Mathematics

AgentAssert Type-C provides mathematical guarantees for AI agent behavior. This page explains the three mathematical foundations.

1. Jensen-Shannon Divergence (JSD) Drift Detection

What It Detects

JSD measures how much your agent's action distribution has drifted from its established baseline. If your agent normally uses Read 50% of the time, Write 20%, Bash 30%, and suddenly starts using Bash 80% — JSD catches it.

How It's Computed

Welford-style incremental update — O(1) per new action. No batch recomputation.

For distributions P and Q over action categories:

JSD(P || Q) = 0.5 × KL(P || M) + 0.5 × KL(Q || M)
where M = 0.5 × (P + Q)
and KL(P || Q) = Σ P(i) × log(P(i) / Q(i))

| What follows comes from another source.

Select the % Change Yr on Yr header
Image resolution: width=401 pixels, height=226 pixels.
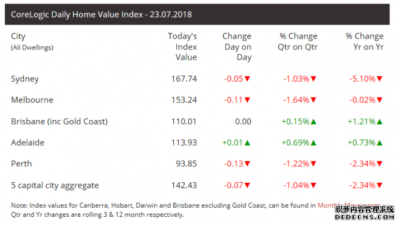pyautogui.click(x=365, y=41)
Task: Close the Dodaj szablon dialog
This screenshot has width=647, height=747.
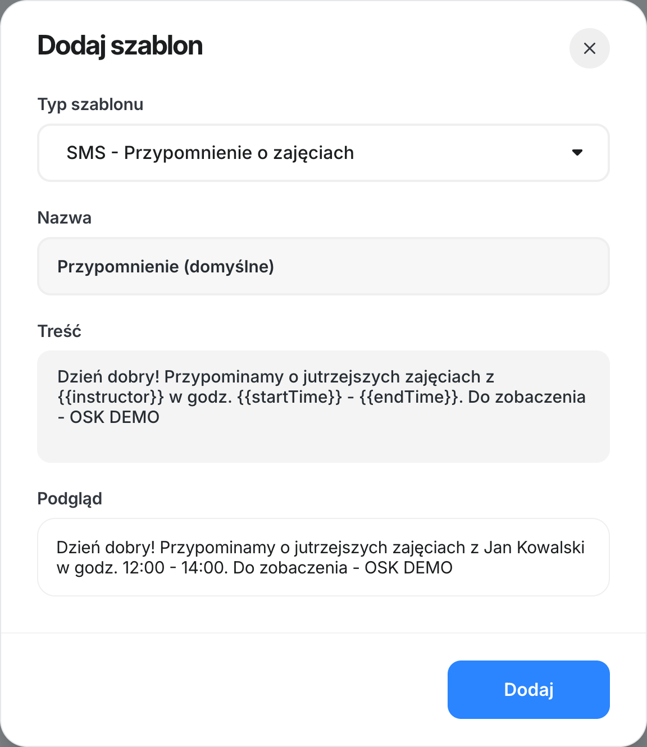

JSD ∈ [0, 1] where 0 = identical distributions, 1 = maximally different
JSD is symmetric and bounded (unlike KL divergence)
Square root of JSD is a metric

Baseline

A baseline distribution is frozen after window_size observations. Thereafter, each new window is compared against this frozen baseline. This catches slow drift that a rolling comparison might miss.

Configuration

- process_drift:
    window_size: 10
    jsd_threshold: 0.30
    action: log

Parameter	What It Means
`window_size = 10`	Take a distribution snapshot every 10 actions
`jsd_threshold = 0.30`	Trigger if JSD between current window and baseline exceeds 0.30
`action: log`	Record the drift event (other options: `warn`, `theta_penalty`)

Why JSD Not KL

KL divergence is asymmetric and unbounded. JSD is:

Symmetric: JSD(P, Q) = JSD(Q, P) — drift from A→B equals drift from B→A
Bounded: always in [0, 1], normalized
A true metric (its square root) — satisfies triangle inequality

2. Θ (Theta) Reliability Score

Formula

Θ = 0.35 × C̄  +  0.25 × (1 - D̄)  +  0.20 / (1 + E)  +  0.20 × S

Symbol	Term	Weight	Meaning
C̄	Compliance rate	0.35	Fraction of hard constraints that pass
D̄	Average drift	0.25	Average JSD over session (penalized: we use 1-D̄)
E	Event frequency	0.20	Number of violation events (penalized: we use 1/(1+E))
S	Recovery success rate	0.20	Fraction of soft violations recovered within k turns

Range

Θ ∈ [0, 1]. Higher is better.

Deployment Threshold

Default: Θ ≥ 0.90 for deployment. Agents below this threshold should have their contracts reviewed or constraints tightened.

Penalty Application

process_drift with action: theta_penalty applies -0.03 to Θ per drift event
judge_predicate with action_on_fail: theta_penalty applies -0.03 per failed judge sample
must_precede violations apply -0.01 per violation

Custom Weights

reliability:
  weights:
    compliance: 0.40    # Higher weight on hard constraint satisfaction
    drift: 0.30
    stress: 0.15
    recovery: 0.15
  deployment_threshold: 0.85

Weights must sum to ≤ 1.0.

3. (p, δ, k)-Satisfaction Framework

Formal satisfaction guarantee for your behavioral contract.

Definition

A contract is (p, δ, k)-satisfied if:

Hard constraints are met with probability at least p (per turn)
Soft constraint deviations are bounded by δ
Recovery from any violation occurs within k turns

Parameters

satisfaction:
  p: 0.95      # 95% probability hard constraints hold
  delta: 0.10   # Soft deviations ≤ 0.10
  k: 3          # Recover within 3 turns

Interpretation

(p, δ, k)	Meaning
(0.95, 0.10, 3)	95% of tool calls comply. Deviations are small. Agent self-corrects within 3 turns.
(0.99, 0.05, 1)	Extremely strict. 99% compliance. Near-zero deviation. Immediate recovery.
(0.90, 0.20, 5)	Relaxed. Suitable for non-critical agents.

Monitoring

The SessionMonitor tracks actual (p, δ, k) values over a session and reports them at SessionEnd via the drift report.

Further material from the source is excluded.